La Corte di Cassazione, però, lo scorso novembre aveva annullato con rinvio entrambe le sentenze, stabilendo che il nuovo processo si sarebbe svolto a Milano in quanto a Genova esiste una sola Corte d’Assise d’appello e gli imputati non possono essere giudicati due volte dagli stessi giudici. Per il caso del fratello maggiore, nell’annullare la decisione, gli Ermellini avevano tenuto conto della decisione della Corte Costituzionale che aveva decretato l’illegittimità dell’articolo del Codice Rosso che impediva di far prevalere le attenuanti generiche sull’aggravante di un delitto commesso in ambito familiare, e del ricorso dei difensori che invocavano l’attenuante della provocazione.

Nell’annullamento del verdetto nei confronti di Simone, invece, la Cassazione aveva invitato i giudici meneghini a motivare adeguatamente un’eventuale nuova sentenza di assoluzione. La Procura generale di Milano aveva chiesto 8 anni e mezzo per il fratello più giovane e una pena a 11 anni per l’altro, concordata con la difesa. Per quest’ultimo gli avvocati Nadia Calafato e Riccardo Lamonaca avevano invece chiesto l’assoluzione perché, a quanto hanno detto in aula, il ragazzo “non è l’autore materiale, assieme al fratello, dell’omicidio”.

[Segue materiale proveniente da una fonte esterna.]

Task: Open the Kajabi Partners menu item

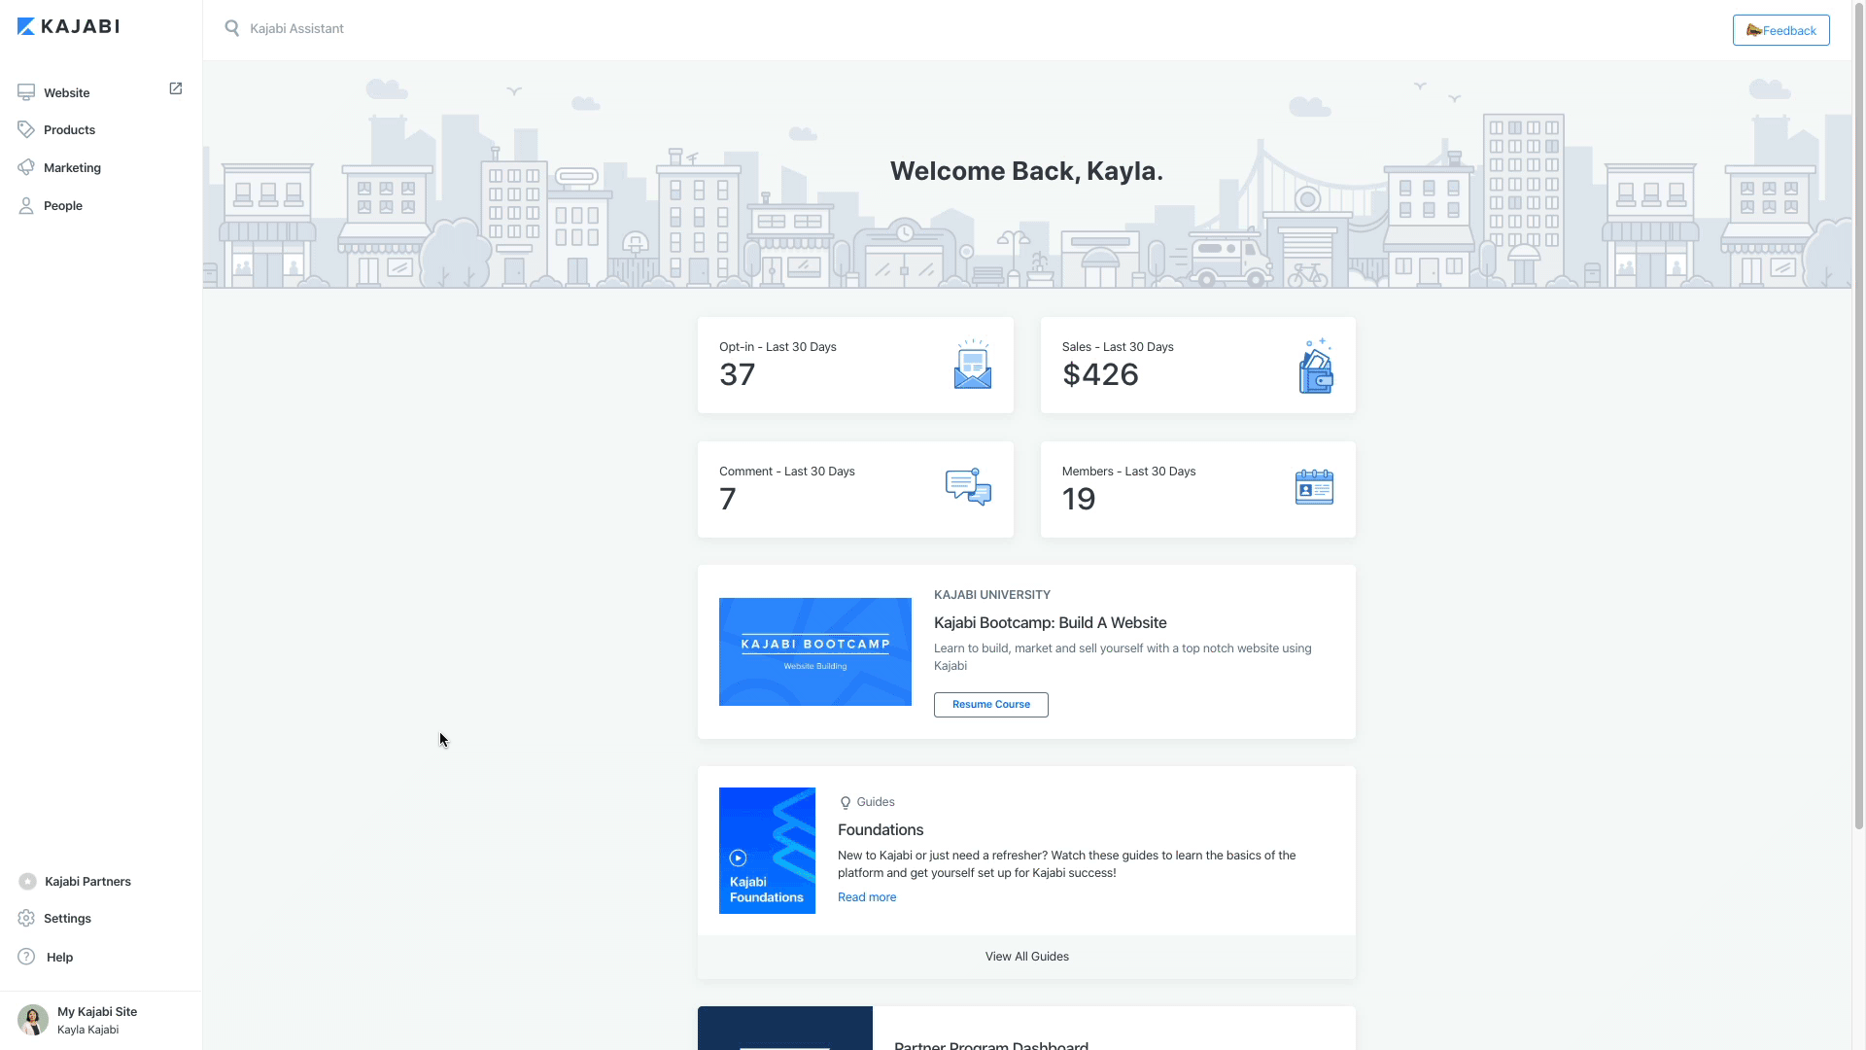Action: tap(87, 882)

“È un momento difficile, molto negativo”, ha osservato fuori dall’aula l’avvocato Lamonaca, sottolineando che “sicuramente” non sono state riconosciute l’attenuante della provocazione né la prevalenza di quelle generiche. “Le sentenze non si commentano, ma si impugnano. Cercheremo di cambiare ancora una volta questa sentenza. Non è ancora quella definitiva”. Entrambi i fratelli erano presenti alla lettura del dispositivo. Il giorno dell’omicidio erano stati i due fratelli a chiamare la polizia e raccontare l’accaduto, spiegando che i colpi mortali erano arrivati al culmine di una lite che si era trasformata in colluttazione. Alessio lo aveva infatti denunciato per maltrattamenti e minacce nei confronti della madre, che era stata costretta a trasferirsi in una comunità protetta.